As usual, we start with some imports.
-- sth-entab: replace spaces on stdin with tabs
module Main where
import System.Exit (exitSuccess, exitFailure)
import System.Environment (getArgs, getProgName)
import System.IO (hPutStrLn, stderr)
import Control.Arrow ((>>>))
import Data.List (unfoldr)
The detab
program replaced tab characters with spaces, taking arguments at the command line to let the user specify the width of the tab stops. The entab
program reverses this process. It takes input which we assume represents some tabular data where different columns start on specific character columns, chops the input lines into columns, and replaces any trailing spaces in a given column by a single \t
character. Just like detab
, the default tab stop width is 8, and we allow the user to specify a list of tab stop widths at the command line with the convention that the last user-specified width is assumed to repeat indefinitely.
The basic structure of this program is nearly identical to that of detab
(which is not surprising).
main :: IO ()
main = do
args <- getArgs
-- Read positive integer tabstop arguments.
-- Default is [8].
ts <- case readPosIntList args of
Just [] -> return [8]
Just ks -> return ks
Nothing -> reportErrorMsgs
["tab widths must be positive integers."
] >> exitFailure
-- Do it!
lineFilter (insertTabStops ts)
exitSuccess
We reuse the functions for reading lists of nonnegative integers that we wrote for detab
. The heavly lifting is done by insertTabStops
.
insertTabStops :: [Int] -> String -> String
insertTabStops [] xs = xs
insertTabStops ks xs = accum [] ks xs
where
accum zs _ "" = concat $ reverse zs
accum zs [t] ys =
let (as,bs) = splitColumn t ys in
accum (as:zs) [t] bs
accum zs (t:ts) ys =
let (as,bs) = splitColumn t ys in
accum (as:zs) ts bs
splitColumn :: Int -> String -> (String, String)
splitColumn k xs
| k <= 0 = (xs,"")
| xs == "" = ("","")
| otherwise = (ds,bs)
where
(as,bs) = splitAt k xs
munch = dropWhile (== ' ')
cs = reverse as
ds = if bs == ""
then let es = reverse $ munch cs in
if es == "" then "\t" else es
else case cs of
' ':_ -> reverse ('\t':(munch cs))
otherwise -> as
Even the shape of this function on the page resembles that of its counterpart from detab
. Note the use of an accumulating parameter helper function.
In Exercise 2-2, Kernighan and Plauger ask us to make the simplest change to entab
to make it handle tabs correctly. After thinking about this, I’ve decided the right thing to do is nothing. Let’s imagine what it means if the user is trying to use entab
on data that contains tabs. I can think of two possible situations.

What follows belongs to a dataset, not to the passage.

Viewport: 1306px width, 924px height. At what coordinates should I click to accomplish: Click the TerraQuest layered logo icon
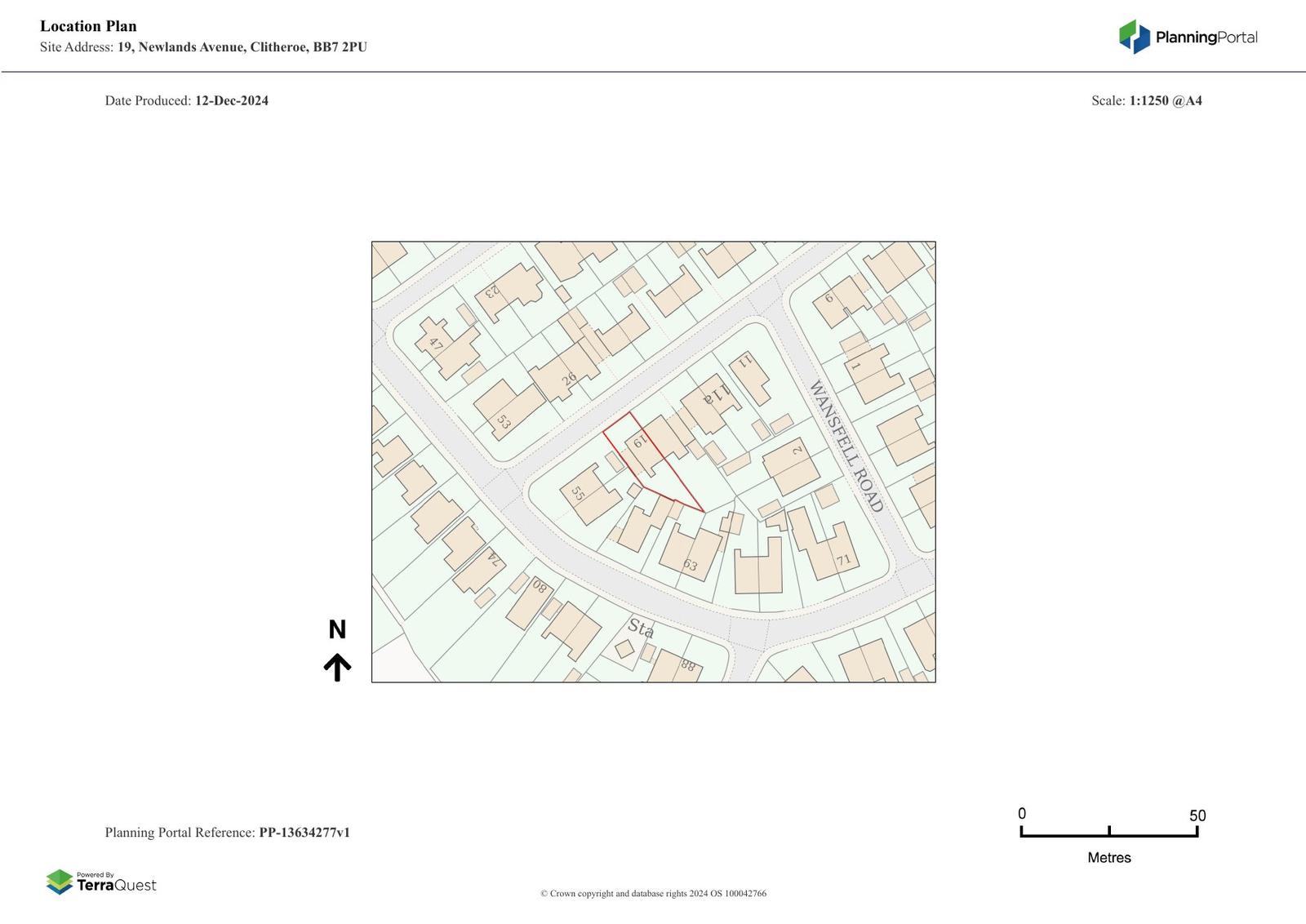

- The tabs are “semantic tabs”, used to delimit data. That is, the input either is already tab-delimited, or contains a mixture of tab-delimited and column-delimited data. In this case the user has other problems. The right thing to do in the first case is nothing, and in the second case depends on the user’s intent. We could assume that a semantic tab means “advance to the next tab stop”, but this now changes the column indices of the characters in the remainder of the line unpredictably, so the intent of any tab stop width input is unclear. It would be better here to run the data through
detab
first to remove the tabs, then run throughentab
to put them back. - The tabs are “literal tabs”, as in the data itself involves tab characters for some reason, and they have a different meaning in whatever context the user cares about. This is, after all, a valid reason to use a column-delimited format. Of course in this case the right thing to do is leave the tabs alone.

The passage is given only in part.